> _INPUT MATERIAL_
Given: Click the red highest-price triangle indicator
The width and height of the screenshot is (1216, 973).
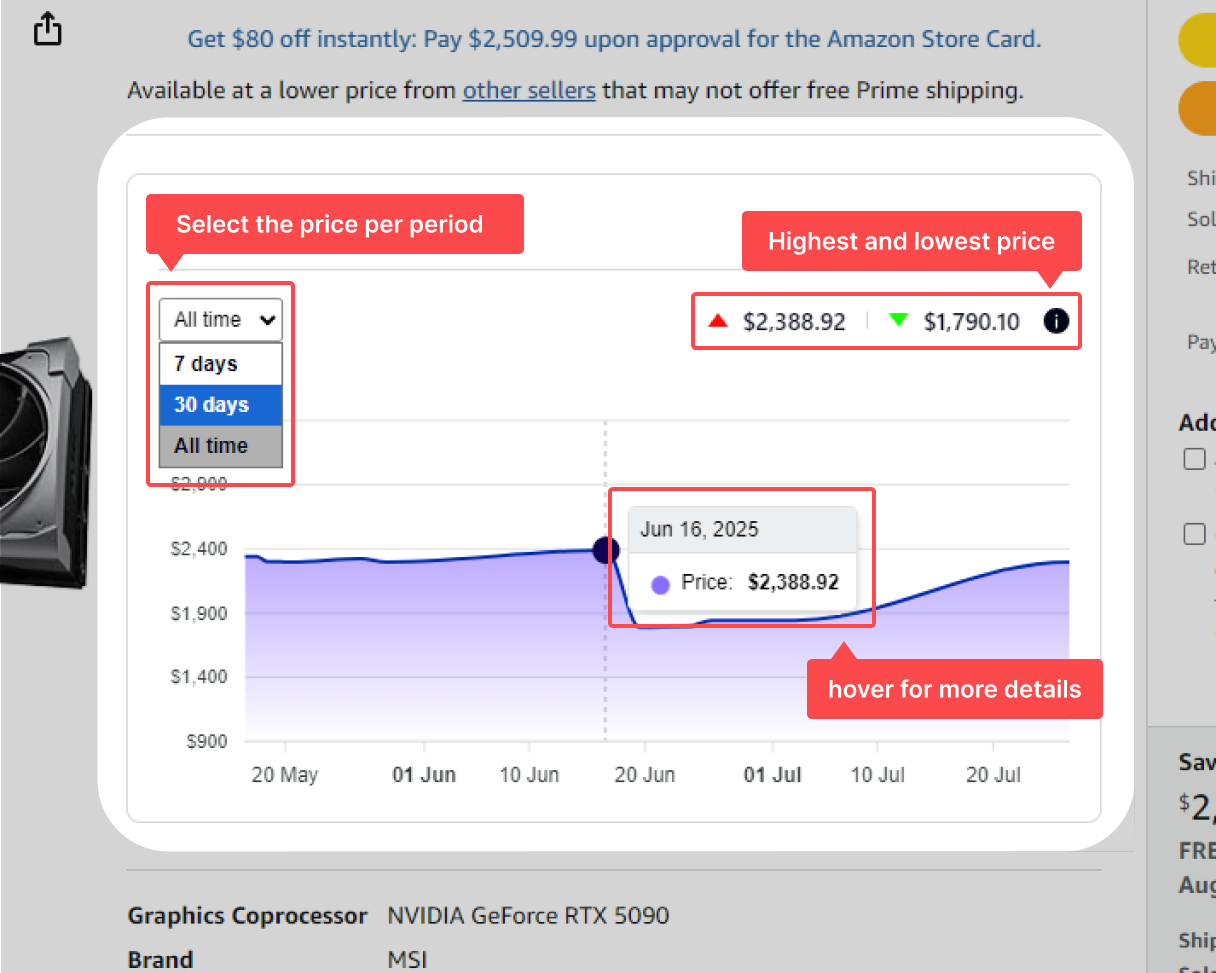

...

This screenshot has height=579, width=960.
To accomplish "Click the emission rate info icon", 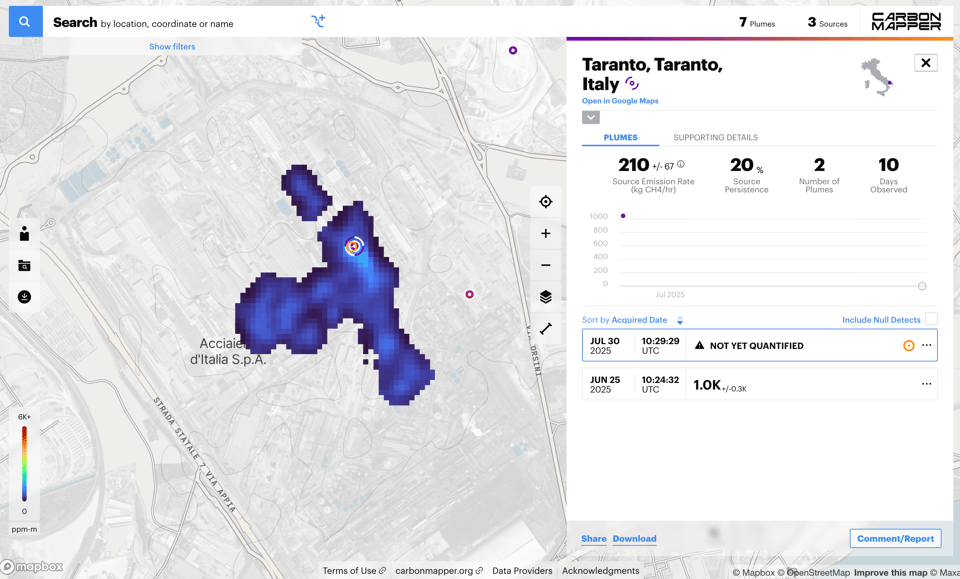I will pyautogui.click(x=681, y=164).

...

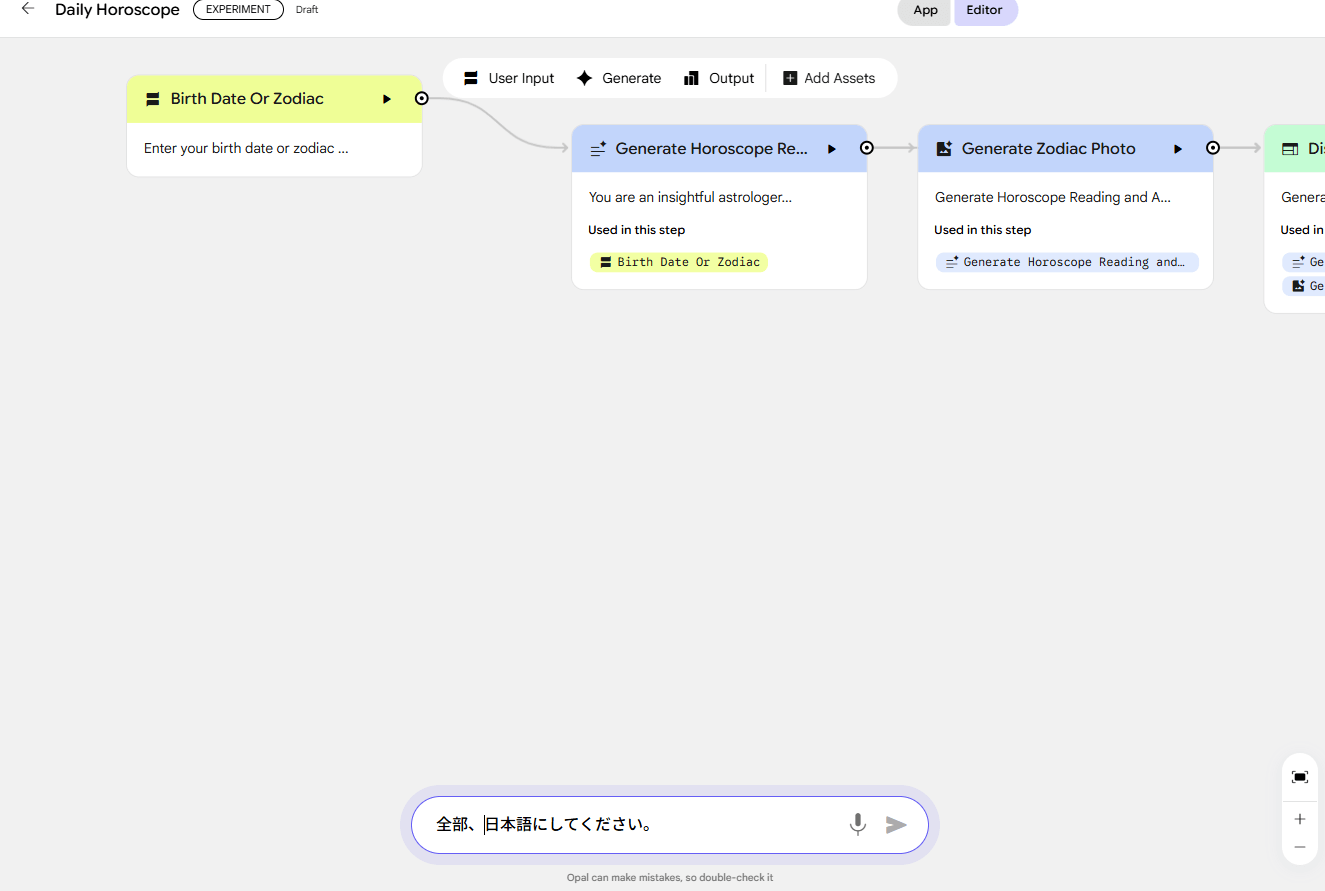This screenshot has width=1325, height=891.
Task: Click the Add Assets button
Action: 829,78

> _GIVEN INSTRUCTION_
Copy out the entries from the line with "Given: Click the" to the line with "The width and", inclusive, character for character.

> _WORKED SOLUTION_
Given: Click the red highest-price triangle indicator
The width and height of the screenshot is (1216, 973).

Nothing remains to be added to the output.